Collected data:
-*-*-

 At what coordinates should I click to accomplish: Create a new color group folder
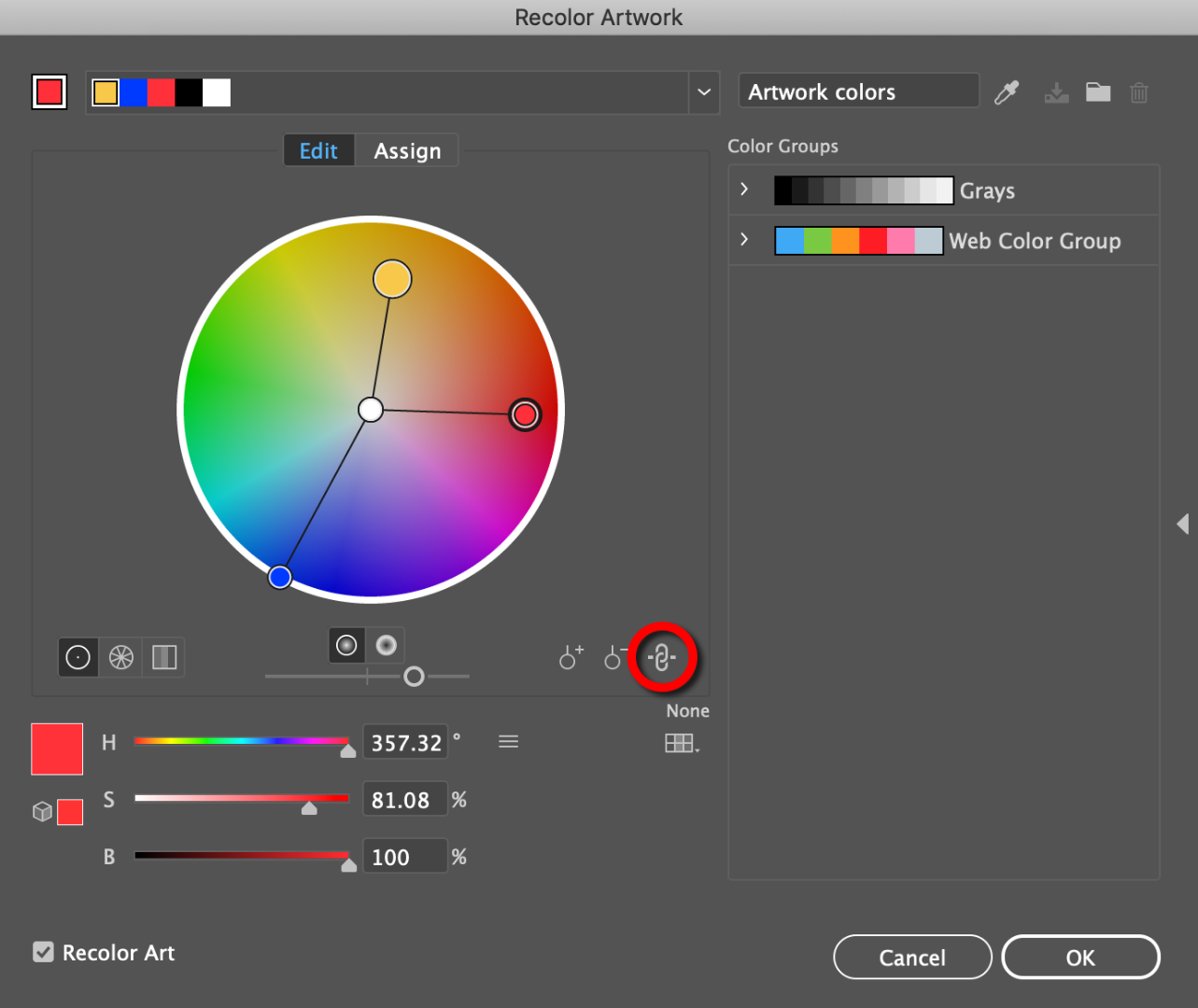point(1097,91)
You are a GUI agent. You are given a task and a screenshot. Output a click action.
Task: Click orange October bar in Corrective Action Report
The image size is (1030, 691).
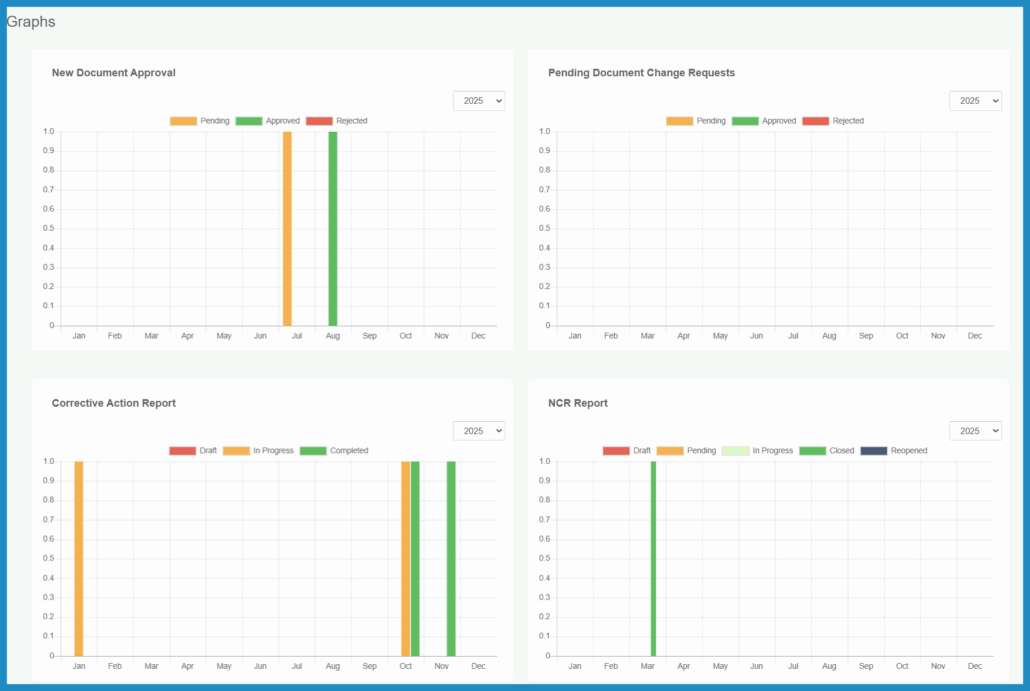[x=405, y=558]
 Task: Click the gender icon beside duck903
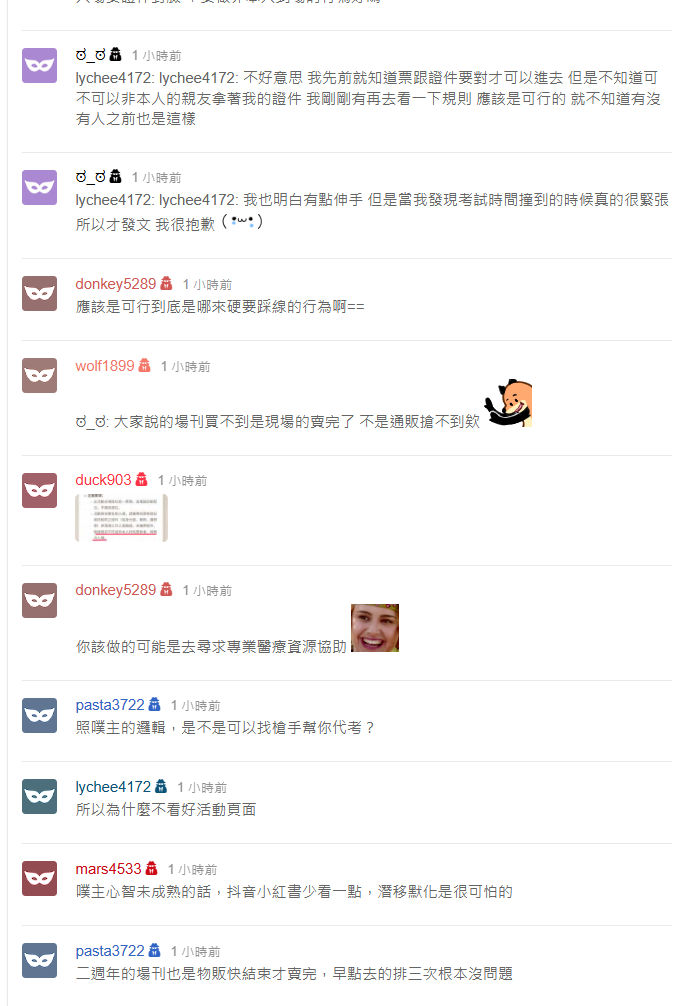(141, 479)
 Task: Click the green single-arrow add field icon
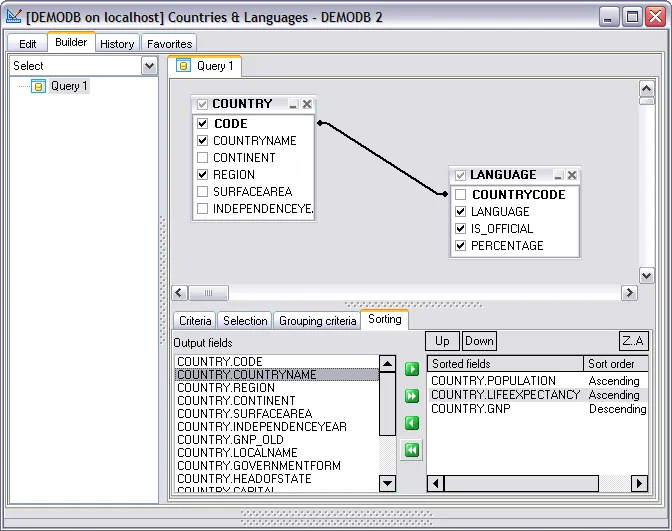point(411,369)
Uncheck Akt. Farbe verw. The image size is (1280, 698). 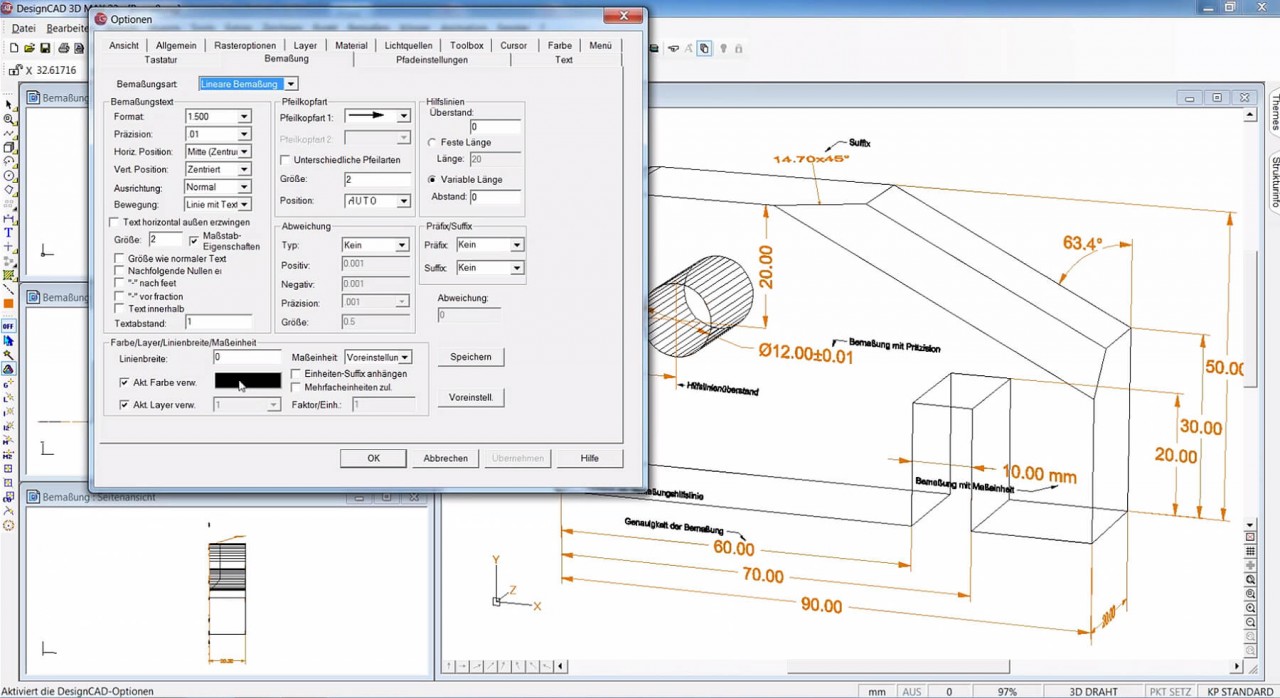pyautogui.click(x=125, y=382)
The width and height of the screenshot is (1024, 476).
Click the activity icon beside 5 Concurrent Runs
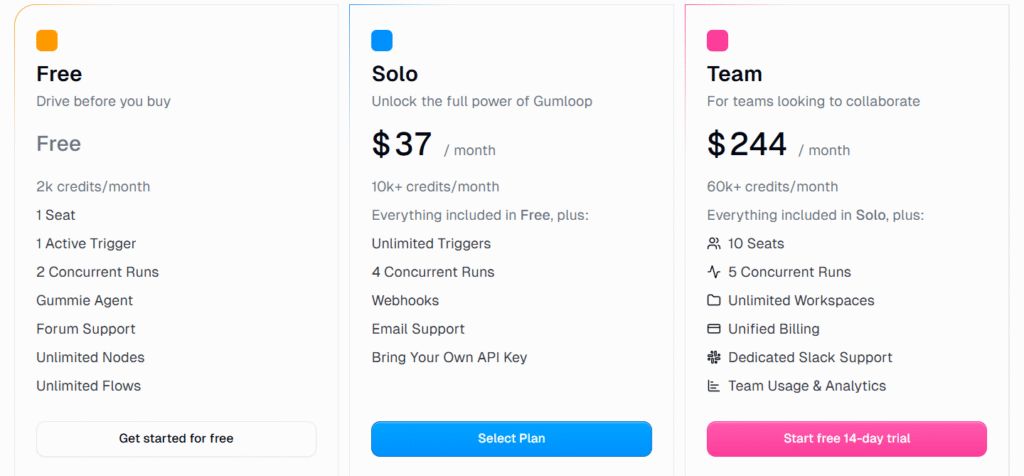coord(714,272)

-*-*-

Activity —
Return each line from the entries above that includes "screenshot".

Your solution —
You are a GUI agent. You are given a task and a screenshot. Output a click action.
The width and height of the screenshot is (1024, 476).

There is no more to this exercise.